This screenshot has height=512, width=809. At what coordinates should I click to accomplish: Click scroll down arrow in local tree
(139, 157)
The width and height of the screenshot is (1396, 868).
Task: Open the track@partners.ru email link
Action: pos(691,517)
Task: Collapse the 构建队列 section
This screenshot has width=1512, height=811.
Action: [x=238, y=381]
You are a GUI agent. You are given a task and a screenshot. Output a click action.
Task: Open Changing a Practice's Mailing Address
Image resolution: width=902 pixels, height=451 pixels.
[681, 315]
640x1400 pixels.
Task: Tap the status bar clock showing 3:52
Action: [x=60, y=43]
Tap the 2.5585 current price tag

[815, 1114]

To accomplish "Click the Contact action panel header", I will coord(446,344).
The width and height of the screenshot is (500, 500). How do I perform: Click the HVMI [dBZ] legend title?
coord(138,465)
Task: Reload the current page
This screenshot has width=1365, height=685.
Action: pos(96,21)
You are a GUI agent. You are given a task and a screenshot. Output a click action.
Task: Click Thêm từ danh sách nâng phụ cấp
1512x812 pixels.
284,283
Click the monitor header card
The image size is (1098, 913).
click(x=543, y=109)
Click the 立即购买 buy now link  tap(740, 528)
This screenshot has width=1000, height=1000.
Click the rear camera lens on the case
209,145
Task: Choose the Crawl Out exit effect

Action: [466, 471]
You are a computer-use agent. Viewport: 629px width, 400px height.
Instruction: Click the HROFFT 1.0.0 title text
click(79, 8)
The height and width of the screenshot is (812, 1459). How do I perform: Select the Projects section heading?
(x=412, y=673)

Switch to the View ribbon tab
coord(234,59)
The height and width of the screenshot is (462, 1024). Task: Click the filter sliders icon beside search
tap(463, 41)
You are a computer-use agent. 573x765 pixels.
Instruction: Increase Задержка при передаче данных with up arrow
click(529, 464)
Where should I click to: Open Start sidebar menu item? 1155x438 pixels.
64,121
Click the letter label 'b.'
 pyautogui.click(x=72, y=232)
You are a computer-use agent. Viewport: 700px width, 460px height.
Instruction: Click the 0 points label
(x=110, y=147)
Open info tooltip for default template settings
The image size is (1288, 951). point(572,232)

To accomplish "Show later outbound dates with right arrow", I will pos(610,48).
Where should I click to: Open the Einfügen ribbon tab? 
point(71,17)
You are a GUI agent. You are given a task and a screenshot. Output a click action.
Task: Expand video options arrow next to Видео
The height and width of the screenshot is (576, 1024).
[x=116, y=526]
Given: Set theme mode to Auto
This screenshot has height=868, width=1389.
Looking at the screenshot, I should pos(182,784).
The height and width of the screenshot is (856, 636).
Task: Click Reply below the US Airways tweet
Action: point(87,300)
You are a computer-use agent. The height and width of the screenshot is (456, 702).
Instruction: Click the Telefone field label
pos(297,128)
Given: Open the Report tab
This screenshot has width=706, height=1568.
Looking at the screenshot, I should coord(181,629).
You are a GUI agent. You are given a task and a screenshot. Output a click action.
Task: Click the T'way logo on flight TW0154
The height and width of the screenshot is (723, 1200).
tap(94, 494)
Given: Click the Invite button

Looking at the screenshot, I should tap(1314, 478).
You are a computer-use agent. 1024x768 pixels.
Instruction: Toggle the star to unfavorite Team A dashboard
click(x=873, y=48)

++++++++++

### TASK DESCRIPTION
Rewrite the lines running from the line with "Given: Click the Invite button" through the end of the items, swapping "dashboard" for "workspace" and leaving all else unchanged.

### RESPONSE FOR THIS EXERCISE
Given: Click the Invite button

Looking at the screenshot, I should tap(1314, 478).
You are a computer-use agent. 1024x768 pixels.
Instruction: Toggle the star to unfavorite Team A workspace
click(x=873, y=48)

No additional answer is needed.